He was Sheriff of London from 1621 to 1622 and Master of the Haberdashers Company for the first time in the same year: he transferred as alderman to the Langbourn ward in 1626.
In 1624 the theologian Thomas Gataker (1574-1654) published a volume Iacobs Thankfulnesse to God, for Gods Goodness to Iacob, dedicated jointly to Sir William and to Mr George Whitmore, opening his address by stating that their mother had presented him and spoken for him at baptism, as his godmother.
His texts, which concern the promise that God will advance the temporal affairs of those who attend to the spiritual, are, he says, "to egge you on, whom God hath blessed with so large a portion of his bounty, unto those religious offices, that by occasion of Iacobs example, men of your rancke are therein encited unto, whether risen from meane estate, as with him here it had beene, or from the first largely and liberally endowed, as your selves".

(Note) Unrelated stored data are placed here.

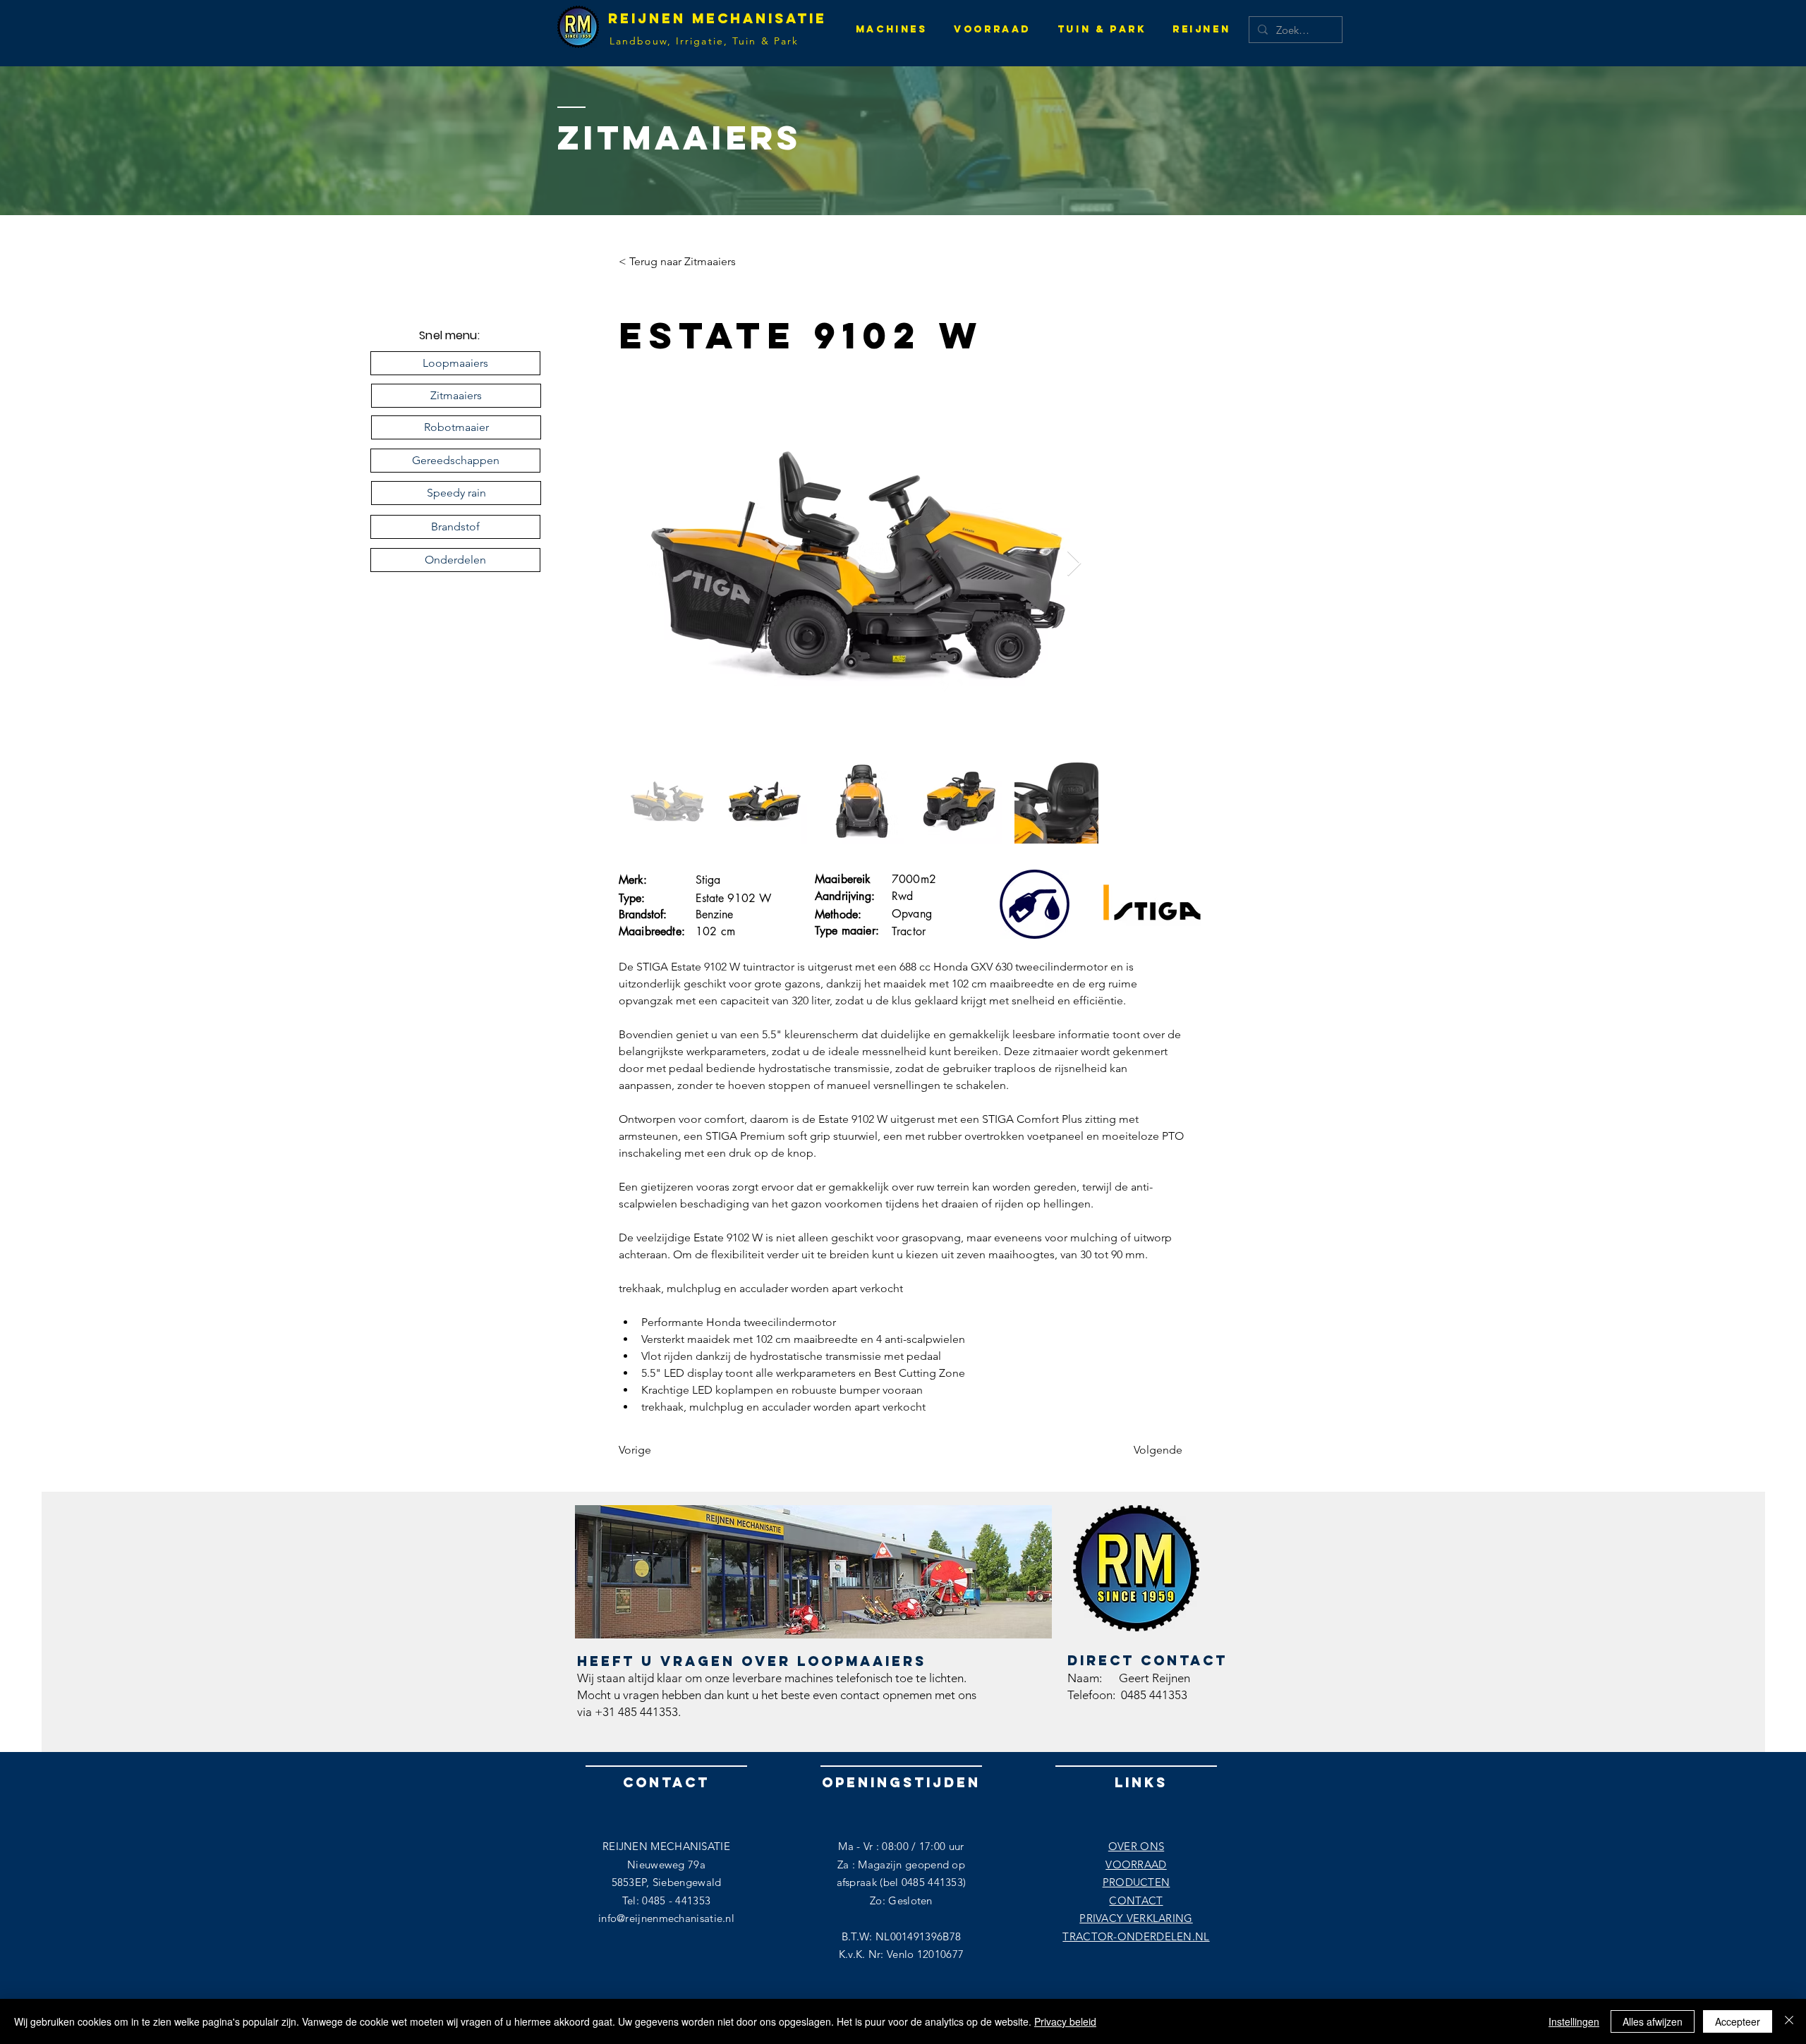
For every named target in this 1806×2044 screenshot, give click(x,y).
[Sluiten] (1789, 2021)
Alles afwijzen (1653, 2021)
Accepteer (1737, 2021)
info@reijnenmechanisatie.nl (666, 1918)
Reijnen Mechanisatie (717, 18)
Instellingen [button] (1574, 2021)
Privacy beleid (1065, 2021)
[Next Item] (1074, 564)
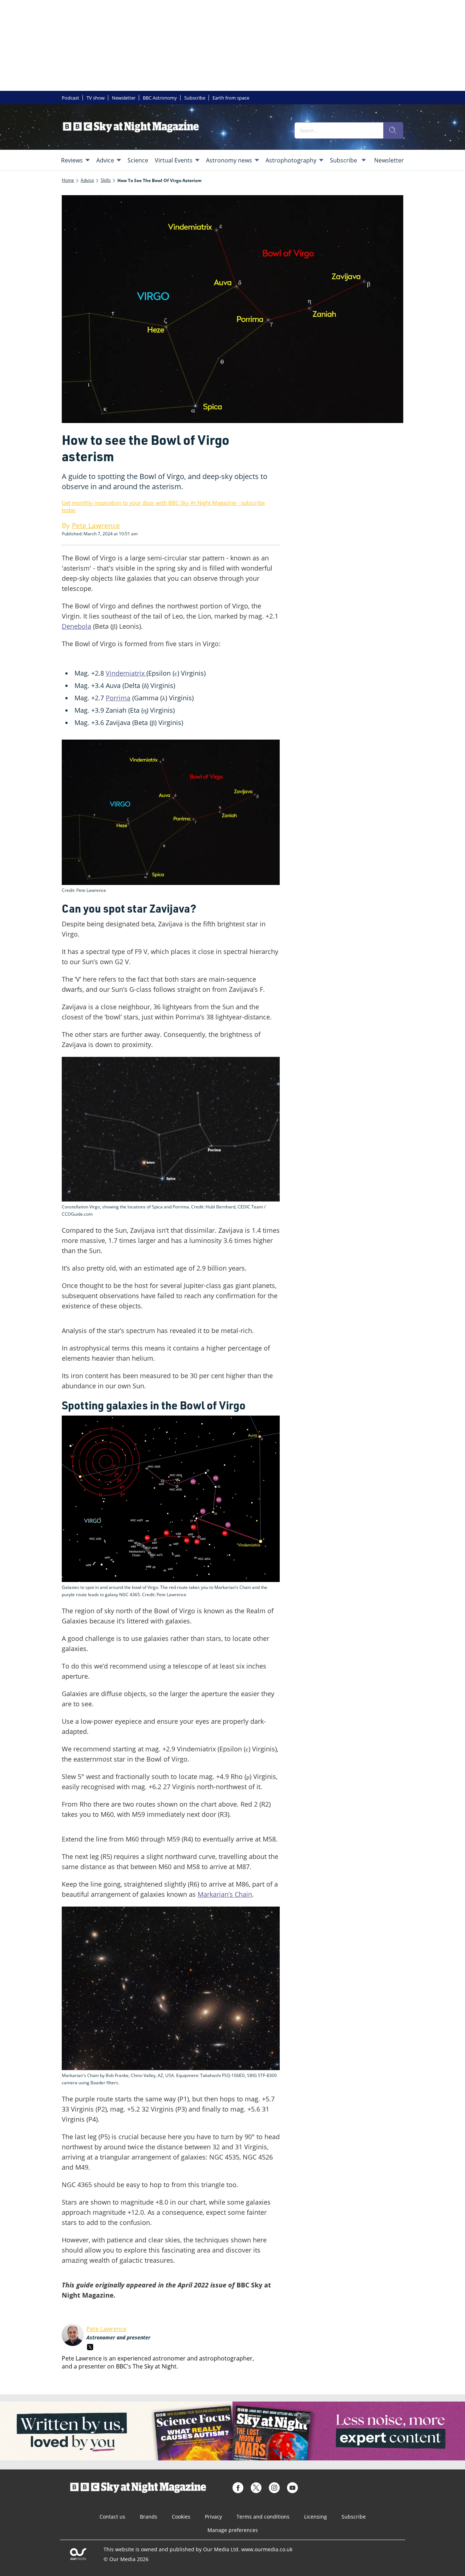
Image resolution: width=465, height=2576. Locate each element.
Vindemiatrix (126, 673)
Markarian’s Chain (225, 1894)
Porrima (118, 697)
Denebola (76, 626)
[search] (393, 130)
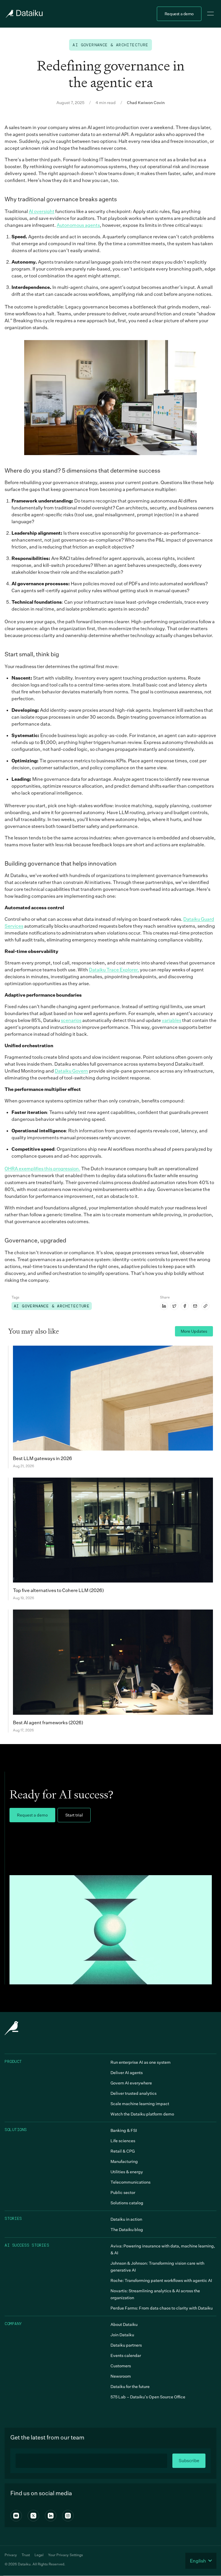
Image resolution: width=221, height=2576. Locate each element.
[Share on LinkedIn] (164, 1306)
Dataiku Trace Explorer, (114, 970)
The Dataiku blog (126, 2229)
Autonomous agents (78, 225)
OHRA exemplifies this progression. (42, 1168)
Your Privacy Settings (65, 2555)
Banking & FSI (123, 2130)
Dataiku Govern (71, 1071)
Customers (120, 2365)
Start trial (74, 1814)
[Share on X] (174, 1306)
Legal (39, 2555)
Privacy (11, 2555)
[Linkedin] (50, 2515)
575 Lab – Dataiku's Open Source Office (147, 2396)
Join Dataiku (122, 2334)
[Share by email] (195, 1306)
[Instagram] (68, 2515)
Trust (26, 2555)
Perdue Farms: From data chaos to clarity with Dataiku (161, 2307)
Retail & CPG (122, 2151)
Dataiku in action (126, 2219)
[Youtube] (16, 2515)
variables (171, 1020)
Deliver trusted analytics (133, 2093)
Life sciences (122, 2140)
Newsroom (120, 2376)
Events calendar (125, 2355)
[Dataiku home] (24, 13)
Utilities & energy (126, 2171)
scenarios (71, 1020)
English (198, 2561)
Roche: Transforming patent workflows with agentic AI (161, 2280)
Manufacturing (124, 2161)
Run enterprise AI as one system (140, 2062)
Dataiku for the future (130, 2386)
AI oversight (41, 211)
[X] (33, 2515)
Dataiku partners (126, 2345)
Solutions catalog (126, 2202)
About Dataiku (124, 2324)
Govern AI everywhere (131, 2082)
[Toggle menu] (210, 13)
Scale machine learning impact (139, 2103)
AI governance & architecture (110, 44)
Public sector (122, 2192)
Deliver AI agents (126, 2072)
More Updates (194, 1331)
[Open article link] (205, 1306)
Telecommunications (130, 2182)
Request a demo (179, 13)
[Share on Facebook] (185, 1306)
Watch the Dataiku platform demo (142, 2113)
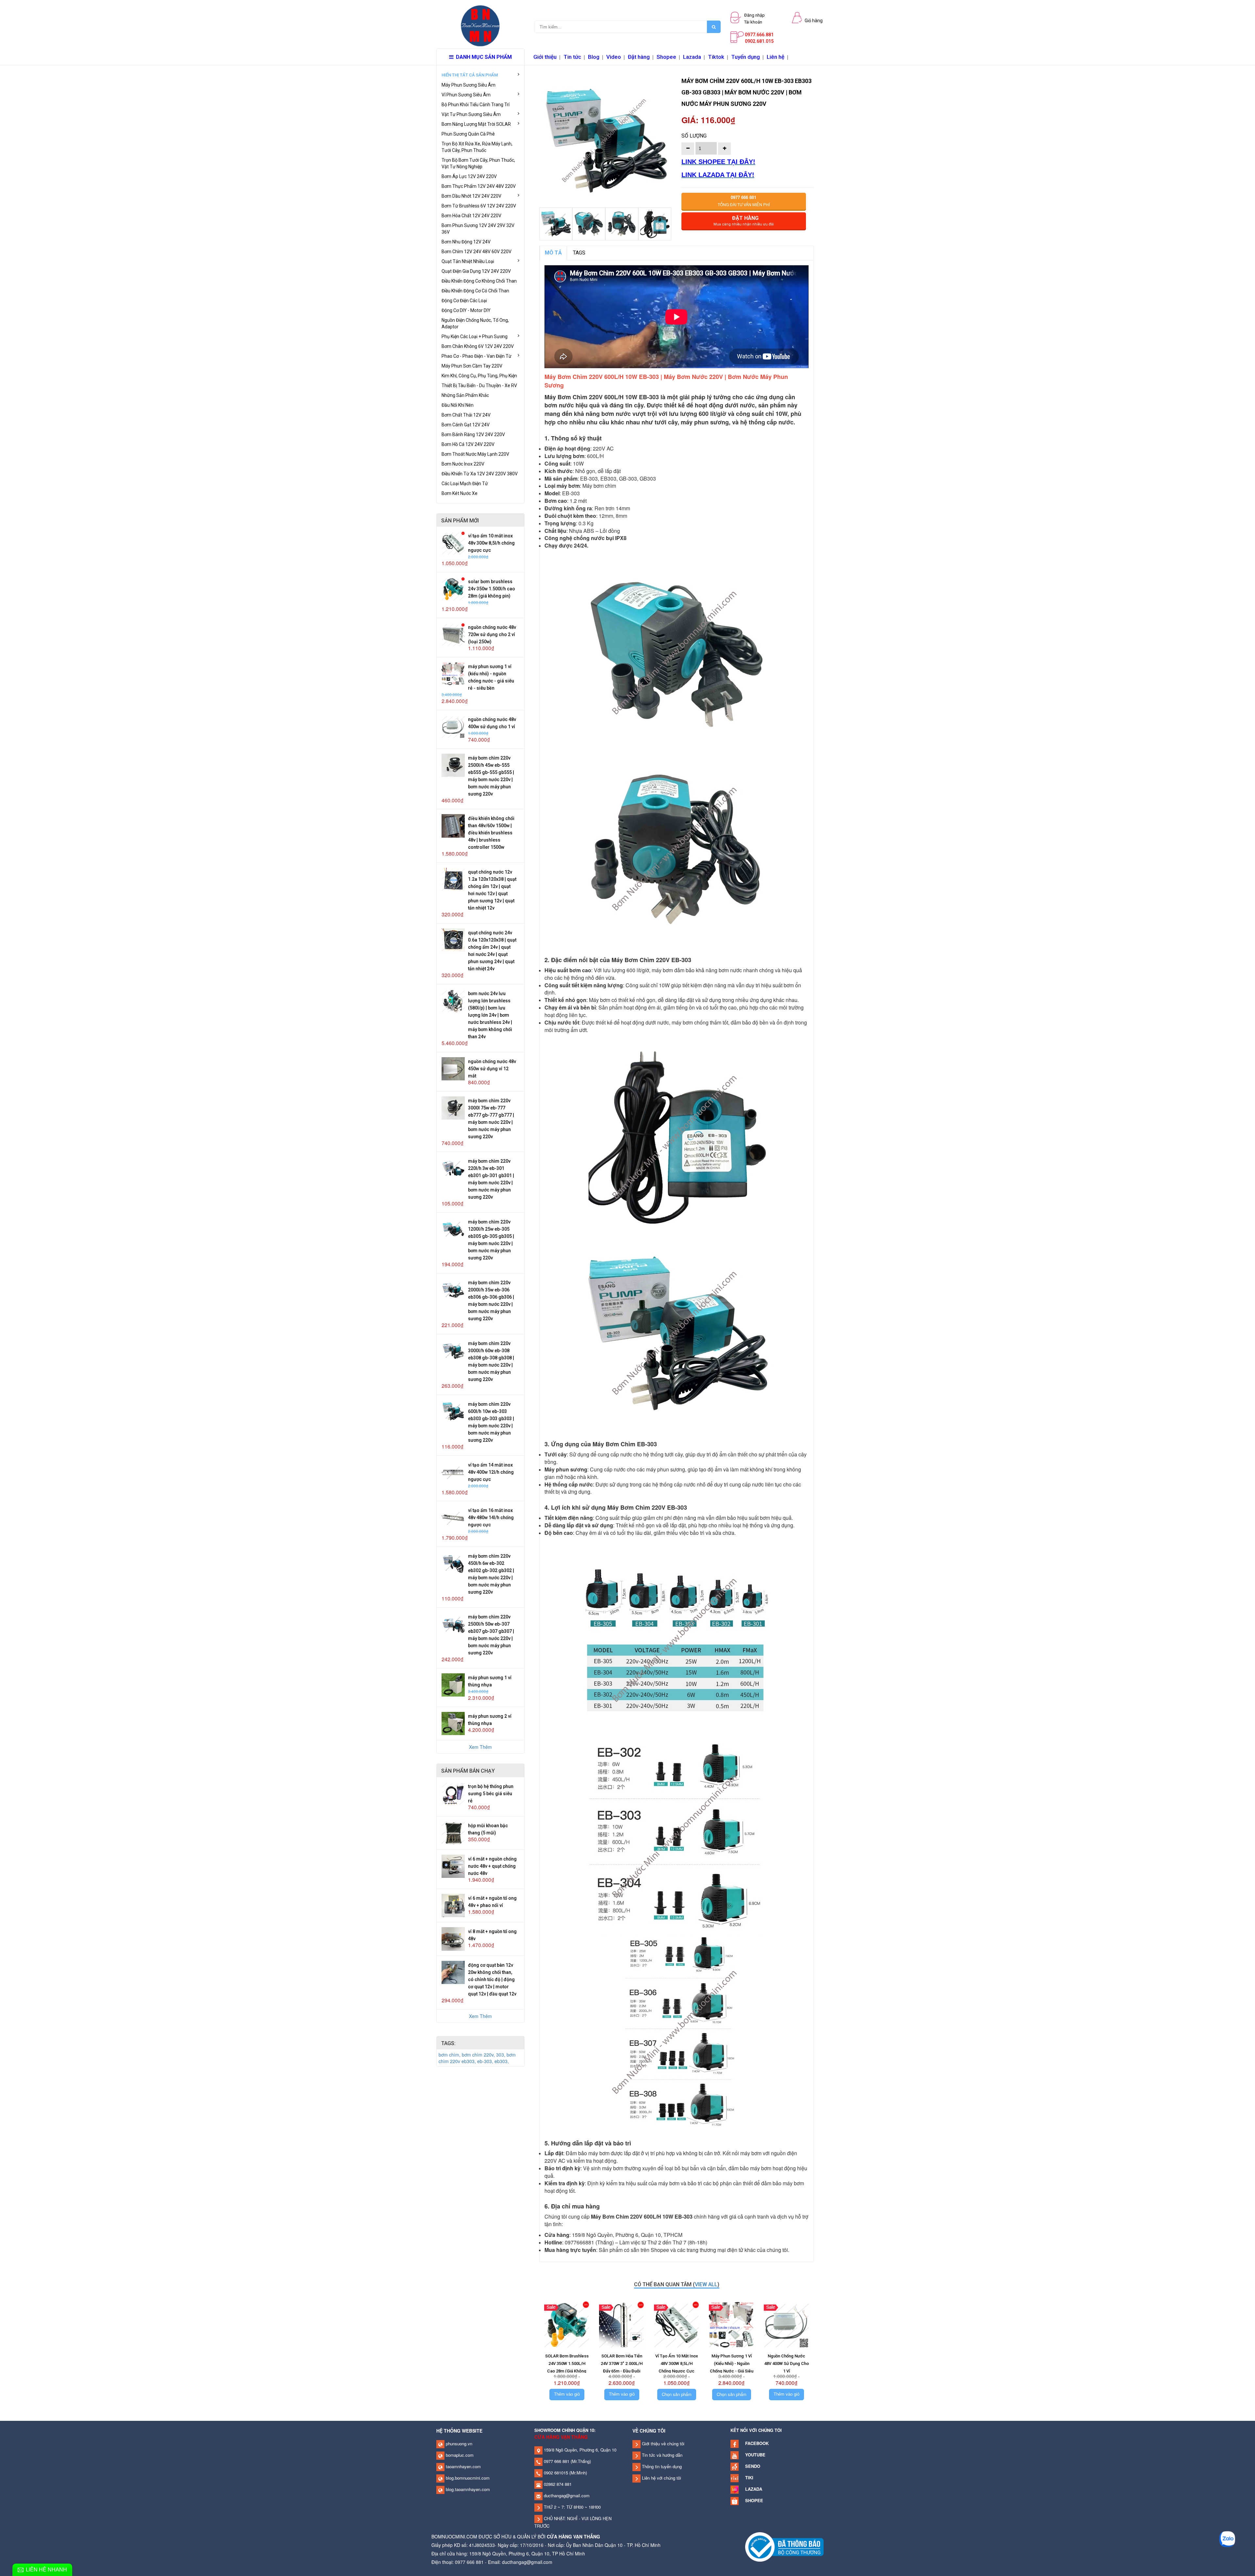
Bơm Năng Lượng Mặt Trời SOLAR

Thomas Heywood published an account of all the pageants and triumphs which attended his inauguration, and in his dedicatory letter wrote: "...of you it may be undeniably spoken: that none ever in your place was more sufficient or able, any cause whatsoever shall be brought before you, more truly to discerne; being apprehended more aduisedly to dispose, being digested, more maturely to despatch.
[1] In 1641, he received King Charles I at Balmes Manor,[1] which had been purchased for him in 1634 by his elder brother Sir William Whitmore of Apley,[11] High Sheriff of Shropshire in 1620.